* TEXT EXCERPT
══════════════════════════════

Fred Mendes, Analyst
Perfect. Super clear. Thank you, David. Thank you, Christian.
Christian Gebara, CEO
Thank you, Fred.
Operator, Operator
Our next question comes from Feni Kanamori from HSBC. Mr. Feni, your microphone is open.
Feni Kanamori, Analyst
Hi, thanks for taking my question. I just want an update on what is happening with the Oi adjusted closing price since you had deposited the money with the court. How is it accounted in the balance sheet currently? And second question, because you have disconnected the 3 million clients, is there any change to the synergy estimates that you have given previously? Thank you.

══════════════════════════════

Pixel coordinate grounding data
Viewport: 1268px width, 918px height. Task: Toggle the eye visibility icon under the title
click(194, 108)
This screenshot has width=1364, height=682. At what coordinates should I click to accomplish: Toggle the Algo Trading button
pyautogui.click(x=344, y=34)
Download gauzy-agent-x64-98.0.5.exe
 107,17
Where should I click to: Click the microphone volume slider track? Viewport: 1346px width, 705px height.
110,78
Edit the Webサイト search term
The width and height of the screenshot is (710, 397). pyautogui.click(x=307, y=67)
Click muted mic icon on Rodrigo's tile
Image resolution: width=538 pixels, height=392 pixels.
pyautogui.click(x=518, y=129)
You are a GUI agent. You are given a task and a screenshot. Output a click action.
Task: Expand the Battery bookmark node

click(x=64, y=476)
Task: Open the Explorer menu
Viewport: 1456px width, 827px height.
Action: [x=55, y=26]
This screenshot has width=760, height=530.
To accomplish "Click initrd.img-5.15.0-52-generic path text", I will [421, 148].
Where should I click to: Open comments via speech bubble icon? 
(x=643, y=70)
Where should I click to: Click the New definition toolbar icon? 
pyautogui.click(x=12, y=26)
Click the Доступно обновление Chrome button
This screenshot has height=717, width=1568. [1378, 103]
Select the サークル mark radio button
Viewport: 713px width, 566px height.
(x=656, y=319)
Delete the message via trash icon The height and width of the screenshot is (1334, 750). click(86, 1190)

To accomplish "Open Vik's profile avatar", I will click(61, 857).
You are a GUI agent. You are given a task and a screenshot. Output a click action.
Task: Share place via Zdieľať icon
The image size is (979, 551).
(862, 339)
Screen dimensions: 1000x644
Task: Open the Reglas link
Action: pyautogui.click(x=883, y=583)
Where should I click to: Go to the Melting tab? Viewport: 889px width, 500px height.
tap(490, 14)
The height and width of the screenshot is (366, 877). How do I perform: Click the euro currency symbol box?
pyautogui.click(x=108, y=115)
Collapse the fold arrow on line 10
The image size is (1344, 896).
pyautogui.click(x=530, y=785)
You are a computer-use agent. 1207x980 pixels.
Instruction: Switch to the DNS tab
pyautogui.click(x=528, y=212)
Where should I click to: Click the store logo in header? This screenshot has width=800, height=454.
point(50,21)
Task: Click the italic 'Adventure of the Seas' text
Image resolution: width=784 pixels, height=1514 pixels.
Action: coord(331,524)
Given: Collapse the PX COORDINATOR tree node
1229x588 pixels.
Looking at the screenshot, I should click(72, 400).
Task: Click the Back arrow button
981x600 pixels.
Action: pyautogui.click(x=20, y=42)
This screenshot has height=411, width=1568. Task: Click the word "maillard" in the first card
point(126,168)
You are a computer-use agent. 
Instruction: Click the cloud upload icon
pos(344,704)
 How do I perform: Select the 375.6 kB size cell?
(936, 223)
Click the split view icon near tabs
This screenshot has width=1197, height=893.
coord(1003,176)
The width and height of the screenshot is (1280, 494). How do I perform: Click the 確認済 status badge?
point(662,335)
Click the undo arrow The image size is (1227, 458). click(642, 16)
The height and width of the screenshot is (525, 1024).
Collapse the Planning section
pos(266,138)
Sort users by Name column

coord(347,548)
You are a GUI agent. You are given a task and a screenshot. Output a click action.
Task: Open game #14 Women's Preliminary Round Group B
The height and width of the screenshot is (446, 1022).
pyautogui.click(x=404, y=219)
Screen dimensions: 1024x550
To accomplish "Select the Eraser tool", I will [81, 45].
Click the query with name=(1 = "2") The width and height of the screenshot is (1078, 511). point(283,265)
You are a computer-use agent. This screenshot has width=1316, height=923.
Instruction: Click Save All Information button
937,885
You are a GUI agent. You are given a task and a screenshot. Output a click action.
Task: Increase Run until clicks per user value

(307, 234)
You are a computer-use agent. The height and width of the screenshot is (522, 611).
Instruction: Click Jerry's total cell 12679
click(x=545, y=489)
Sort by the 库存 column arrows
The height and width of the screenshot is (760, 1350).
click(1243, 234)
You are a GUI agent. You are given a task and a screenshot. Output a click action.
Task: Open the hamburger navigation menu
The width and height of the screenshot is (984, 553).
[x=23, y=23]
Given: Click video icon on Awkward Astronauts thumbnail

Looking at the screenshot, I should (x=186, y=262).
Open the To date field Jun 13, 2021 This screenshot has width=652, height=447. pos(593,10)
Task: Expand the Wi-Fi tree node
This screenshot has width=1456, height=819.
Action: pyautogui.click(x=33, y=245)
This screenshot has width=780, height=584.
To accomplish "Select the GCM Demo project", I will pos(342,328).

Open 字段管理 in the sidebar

══════════════════════════════

* TASKS FOR THIS EXERCISE
#1 In the earnings call transcript, why does the HSBC analyst ask whether the synergy estimates have changed?
#2 Write the next part of the earnings call transcript, starting after the HSBC analyst's questions.
The records were taken from a different source than the text.

* ACTIVITY ANSWERS
#1 He asks because the company has disconnected 3 million clients. He wants to know whether that changes the synergy estimates given earlier.

#2
Christian Gebara, CEO
Regarding the second question, we got 12.5 million accesses from Oi, and we disconnected 3 million due to some business criteria that we believe are the right one, and they were not the same as the time of signing. This is beneficial because these customers were inactive, and we are saving on the fiscal payments, as we pay taxes for keeping inactive customers in the customer base. Even when they are inactive, we save costs. This disconnection doesn't change the number we gave for synergies. So when we talked about our synergy level at BRL5.4 billion, we only discussed synergies in OpEx and CapEx. They are not related to customer base because we already migrated customers to Vivo, so it doesn't change the synergies we presented to the market. Regarding the price adjustment, it primarily relates to the disconnection of inactive customers. Now the three buyers presented a claim for a price adjustment, which in our case, amounts to around BRL1 billion, more or less. We had some money retained which was around BRL500 million. Thus, we claimed slightly more than EUR 1 billion in adjustment, and we made a deposit of this BRL500 million. This deposit is in a sort of account that relies on the arbitration decision. We are going through an arbitration process to evaluate if the adjustment requirement is right or not, which might take some time. The money is currently in a deposit related to the decision we expect in the coming months.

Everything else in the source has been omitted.